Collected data
* * * * * * *
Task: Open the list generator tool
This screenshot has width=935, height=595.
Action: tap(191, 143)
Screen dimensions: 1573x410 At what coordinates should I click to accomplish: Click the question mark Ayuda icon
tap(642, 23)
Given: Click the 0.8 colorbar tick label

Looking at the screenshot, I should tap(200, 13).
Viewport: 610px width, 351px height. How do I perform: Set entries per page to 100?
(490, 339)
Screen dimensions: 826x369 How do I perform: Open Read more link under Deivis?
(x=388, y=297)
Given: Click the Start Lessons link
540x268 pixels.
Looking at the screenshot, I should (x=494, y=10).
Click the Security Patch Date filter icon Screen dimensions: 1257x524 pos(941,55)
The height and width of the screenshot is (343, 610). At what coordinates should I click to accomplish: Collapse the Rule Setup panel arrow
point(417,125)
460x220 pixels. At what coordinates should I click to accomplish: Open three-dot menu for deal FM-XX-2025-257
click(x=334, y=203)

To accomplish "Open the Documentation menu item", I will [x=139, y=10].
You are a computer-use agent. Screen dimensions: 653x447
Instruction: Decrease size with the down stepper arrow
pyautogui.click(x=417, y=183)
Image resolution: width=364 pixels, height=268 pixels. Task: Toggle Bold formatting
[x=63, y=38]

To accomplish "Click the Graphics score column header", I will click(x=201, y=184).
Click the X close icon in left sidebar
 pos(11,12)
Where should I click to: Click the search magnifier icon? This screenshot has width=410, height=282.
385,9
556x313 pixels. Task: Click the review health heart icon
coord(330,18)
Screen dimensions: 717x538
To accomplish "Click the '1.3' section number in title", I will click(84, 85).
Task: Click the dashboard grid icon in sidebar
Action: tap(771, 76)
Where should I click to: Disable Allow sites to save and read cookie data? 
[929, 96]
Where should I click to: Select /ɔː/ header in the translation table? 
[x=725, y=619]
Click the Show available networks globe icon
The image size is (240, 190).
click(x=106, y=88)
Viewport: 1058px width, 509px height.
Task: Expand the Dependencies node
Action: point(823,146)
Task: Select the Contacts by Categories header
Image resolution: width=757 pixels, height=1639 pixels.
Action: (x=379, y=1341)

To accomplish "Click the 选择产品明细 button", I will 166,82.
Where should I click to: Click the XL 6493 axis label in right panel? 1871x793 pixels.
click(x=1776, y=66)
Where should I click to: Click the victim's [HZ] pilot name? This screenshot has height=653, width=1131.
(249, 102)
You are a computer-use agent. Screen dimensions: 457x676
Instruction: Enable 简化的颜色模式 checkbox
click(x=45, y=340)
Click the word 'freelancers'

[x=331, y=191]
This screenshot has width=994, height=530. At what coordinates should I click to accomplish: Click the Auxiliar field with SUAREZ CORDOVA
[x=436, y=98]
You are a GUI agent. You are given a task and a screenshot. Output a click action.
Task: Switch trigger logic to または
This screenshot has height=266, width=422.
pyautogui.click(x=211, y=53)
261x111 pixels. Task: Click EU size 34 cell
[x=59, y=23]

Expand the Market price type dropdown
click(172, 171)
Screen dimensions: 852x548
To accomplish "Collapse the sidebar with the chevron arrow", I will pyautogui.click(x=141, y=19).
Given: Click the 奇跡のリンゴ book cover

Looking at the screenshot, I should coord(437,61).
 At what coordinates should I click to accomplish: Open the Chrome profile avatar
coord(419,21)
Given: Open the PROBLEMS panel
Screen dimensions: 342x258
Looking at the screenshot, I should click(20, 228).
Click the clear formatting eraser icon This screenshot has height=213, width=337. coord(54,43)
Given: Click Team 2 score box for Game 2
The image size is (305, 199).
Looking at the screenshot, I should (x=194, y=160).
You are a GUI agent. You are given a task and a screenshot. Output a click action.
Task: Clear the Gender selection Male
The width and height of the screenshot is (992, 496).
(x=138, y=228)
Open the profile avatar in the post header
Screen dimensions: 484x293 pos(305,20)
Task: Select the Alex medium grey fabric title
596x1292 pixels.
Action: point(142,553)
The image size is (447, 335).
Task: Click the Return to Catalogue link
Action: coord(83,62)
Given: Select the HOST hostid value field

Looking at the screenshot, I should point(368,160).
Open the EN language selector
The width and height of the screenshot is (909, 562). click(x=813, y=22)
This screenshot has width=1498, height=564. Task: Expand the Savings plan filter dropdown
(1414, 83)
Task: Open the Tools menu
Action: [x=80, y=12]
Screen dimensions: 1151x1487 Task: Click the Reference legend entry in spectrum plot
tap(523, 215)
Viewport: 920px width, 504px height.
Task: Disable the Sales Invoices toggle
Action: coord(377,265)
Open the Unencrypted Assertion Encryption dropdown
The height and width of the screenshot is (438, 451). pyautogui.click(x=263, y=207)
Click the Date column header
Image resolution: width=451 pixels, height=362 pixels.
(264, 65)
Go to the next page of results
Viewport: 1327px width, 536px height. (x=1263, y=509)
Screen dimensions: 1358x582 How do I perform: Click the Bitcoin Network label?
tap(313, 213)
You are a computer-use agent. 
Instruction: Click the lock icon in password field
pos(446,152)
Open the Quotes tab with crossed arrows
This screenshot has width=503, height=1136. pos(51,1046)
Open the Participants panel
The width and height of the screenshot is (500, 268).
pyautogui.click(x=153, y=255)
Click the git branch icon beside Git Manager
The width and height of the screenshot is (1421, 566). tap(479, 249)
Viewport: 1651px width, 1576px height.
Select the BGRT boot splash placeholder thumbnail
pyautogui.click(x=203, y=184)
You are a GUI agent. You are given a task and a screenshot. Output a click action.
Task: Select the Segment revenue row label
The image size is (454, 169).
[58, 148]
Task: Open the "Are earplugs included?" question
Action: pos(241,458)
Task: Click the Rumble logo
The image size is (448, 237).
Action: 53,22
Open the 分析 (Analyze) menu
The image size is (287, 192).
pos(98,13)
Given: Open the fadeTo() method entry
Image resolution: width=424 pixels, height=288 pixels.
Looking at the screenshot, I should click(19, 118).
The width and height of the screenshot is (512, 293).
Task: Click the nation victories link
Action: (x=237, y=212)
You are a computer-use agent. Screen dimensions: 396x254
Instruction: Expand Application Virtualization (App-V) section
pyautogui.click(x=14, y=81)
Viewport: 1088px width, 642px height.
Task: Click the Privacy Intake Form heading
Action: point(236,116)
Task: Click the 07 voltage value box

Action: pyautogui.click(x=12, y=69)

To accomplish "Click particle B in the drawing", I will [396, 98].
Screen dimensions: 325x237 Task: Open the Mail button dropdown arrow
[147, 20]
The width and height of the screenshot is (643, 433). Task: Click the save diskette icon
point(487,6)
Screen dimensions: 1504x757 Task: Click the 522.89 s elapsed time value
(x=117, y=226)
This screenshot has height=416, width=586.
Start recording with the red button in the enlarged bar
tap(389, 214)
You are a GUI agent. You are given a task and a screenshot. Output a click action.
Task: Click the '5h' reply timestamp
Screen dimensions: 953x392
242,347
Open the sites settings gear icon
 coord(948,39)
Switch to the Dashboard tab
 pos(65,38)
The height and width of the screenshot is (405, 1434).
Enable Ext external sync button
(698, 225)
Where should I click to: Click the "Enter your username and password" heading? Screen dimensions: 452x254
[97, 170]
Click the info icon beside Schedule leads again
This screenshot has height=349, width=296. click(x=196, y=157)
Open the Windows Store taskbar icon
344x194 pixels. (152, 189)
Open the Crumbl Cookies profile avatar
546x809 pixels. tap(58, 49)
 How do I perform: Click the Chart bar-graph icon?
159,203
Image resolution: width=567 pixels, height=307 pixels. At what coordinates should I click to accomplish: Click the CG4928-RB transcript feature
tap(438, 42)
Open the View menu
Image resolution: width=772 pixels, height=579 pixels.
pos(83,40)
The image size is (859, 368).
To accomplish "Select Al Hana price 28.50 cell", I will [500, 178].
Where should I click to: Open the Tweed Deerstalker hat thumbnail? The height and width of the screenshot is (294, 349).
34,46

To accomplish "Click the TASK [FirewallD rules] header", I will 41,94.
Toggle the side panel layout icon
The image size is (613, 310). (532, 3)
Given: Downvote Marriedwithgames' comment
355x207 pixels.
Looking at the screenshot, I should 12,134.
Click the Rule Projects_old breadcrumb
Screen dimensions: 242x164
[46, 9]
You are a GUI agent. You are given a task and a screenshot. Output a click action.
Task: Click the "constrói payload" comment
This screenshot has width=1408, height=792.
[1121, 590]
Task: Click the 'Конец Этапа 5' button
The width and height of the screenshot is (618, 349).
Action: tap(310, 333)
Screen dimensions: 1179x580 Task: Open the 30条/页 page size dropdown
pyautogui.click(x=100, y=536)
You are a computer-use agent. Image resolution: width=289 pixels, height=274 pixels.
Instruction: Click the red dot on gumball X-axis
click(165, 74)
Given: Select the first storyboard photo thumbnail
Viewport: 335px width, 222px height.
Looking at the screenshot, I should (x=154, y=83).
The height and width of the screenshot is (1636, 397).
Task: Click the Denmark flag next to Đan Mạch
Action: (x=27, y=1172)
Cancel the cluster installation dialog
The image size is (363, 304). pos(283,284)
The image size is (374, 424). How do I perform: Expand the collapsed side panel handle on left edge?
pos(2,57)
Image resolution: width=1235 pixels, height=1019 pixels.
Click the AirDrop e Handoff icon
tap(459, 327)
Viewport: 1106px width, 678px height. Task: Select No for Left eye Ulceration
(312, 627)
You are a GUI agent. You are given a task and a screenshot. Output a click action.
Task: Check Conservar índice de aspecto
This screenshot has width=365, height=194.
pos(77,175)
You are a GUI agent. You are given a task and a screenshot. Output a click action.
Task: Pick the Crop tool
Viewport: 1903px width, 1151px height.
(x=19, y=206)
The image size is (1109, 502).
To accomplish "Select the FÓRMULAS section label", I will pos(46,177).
* * * * * * *
● **Work required**
Filter the lines above so that only those with the string "comment" remain, then copy them.

● **Output below**
Given: Downvote Marriedwithgames' comment
Task: Click the "constrói payload" comment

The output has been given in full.